ENTRIES SHOWN Start Marker

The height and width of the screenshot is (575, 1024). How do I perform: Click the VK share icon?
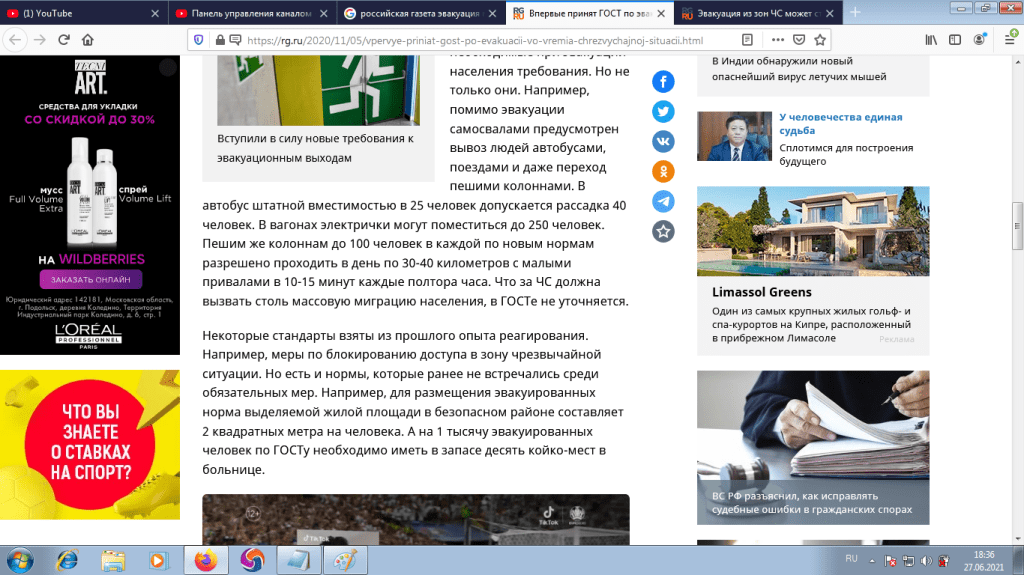[663, 141]
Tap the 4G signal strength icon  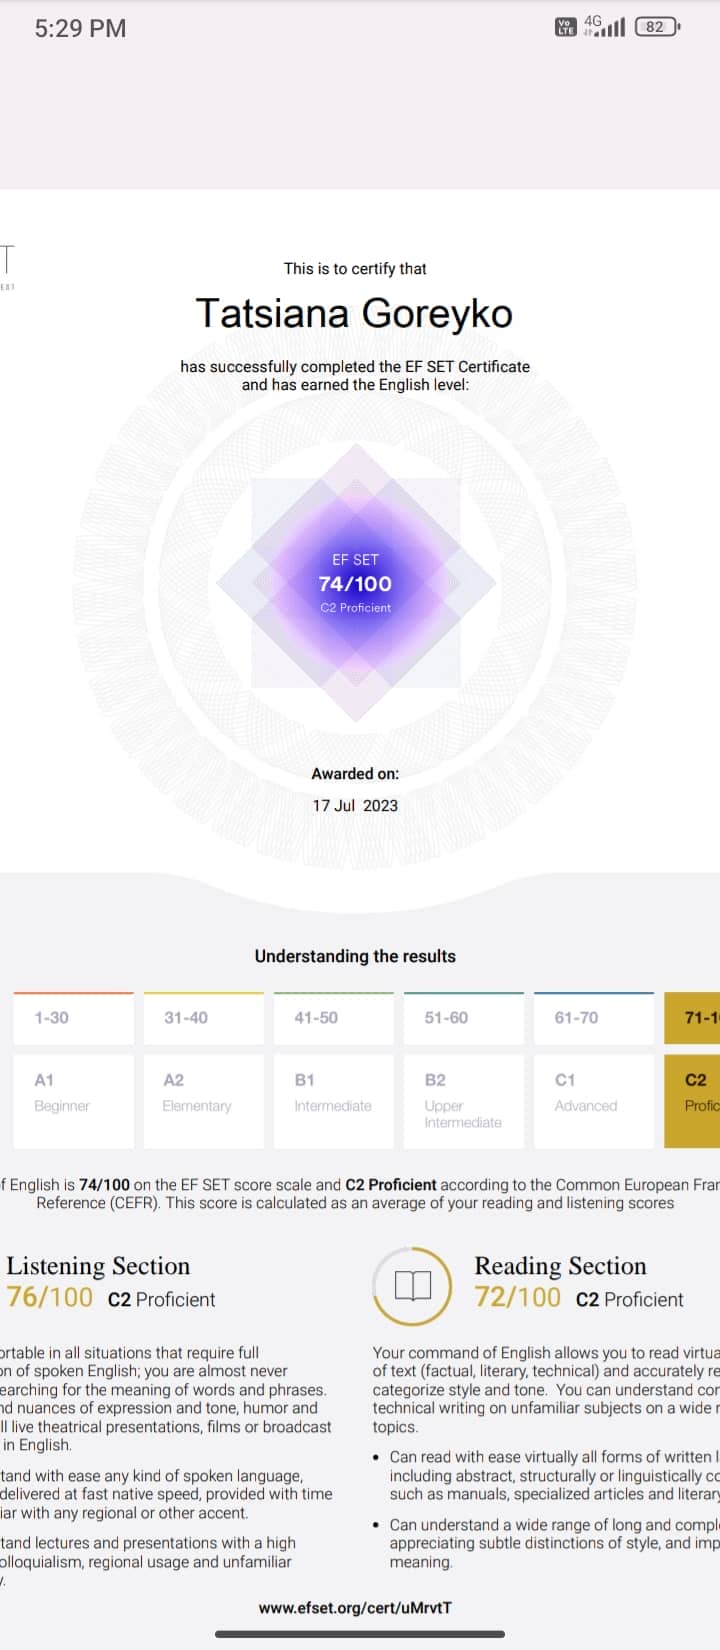[604, 26]
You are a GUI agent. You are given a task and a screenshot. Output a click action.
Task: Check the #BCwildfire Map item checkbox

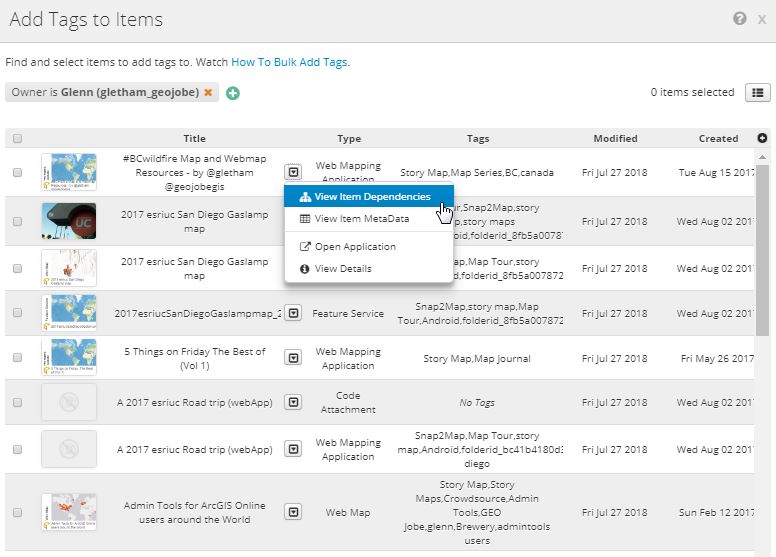click(x=17, y=172)
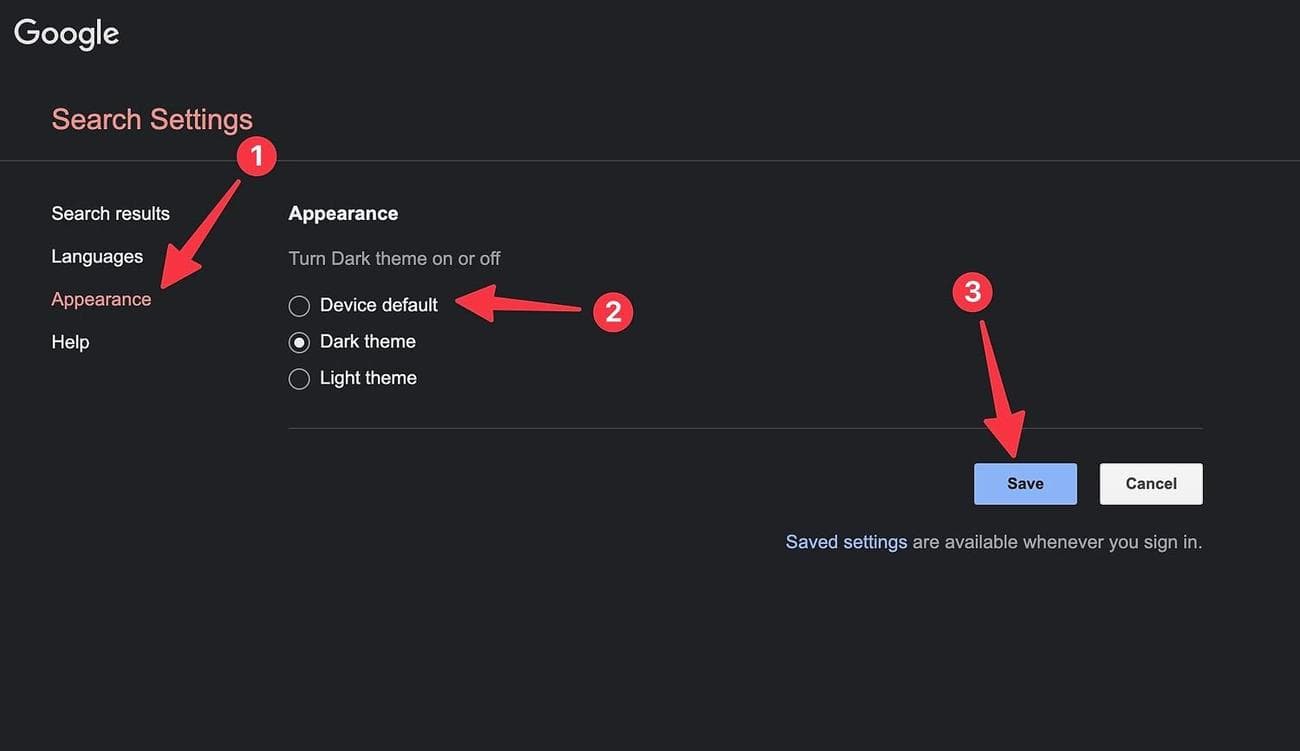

ENTRIES SHOWN End Marker

AIM OF THE TASK :: Starting at the line that contains "You are a GUI", restate every line through the end of the records exactly as written, but leave the pictures out.

TASK ANSWER ::
You are a GUI agent. You are given a task and a screenshot. Output a click action.
Task: Check the #BCwildfire Map item checkbox

click(x=17, y=172)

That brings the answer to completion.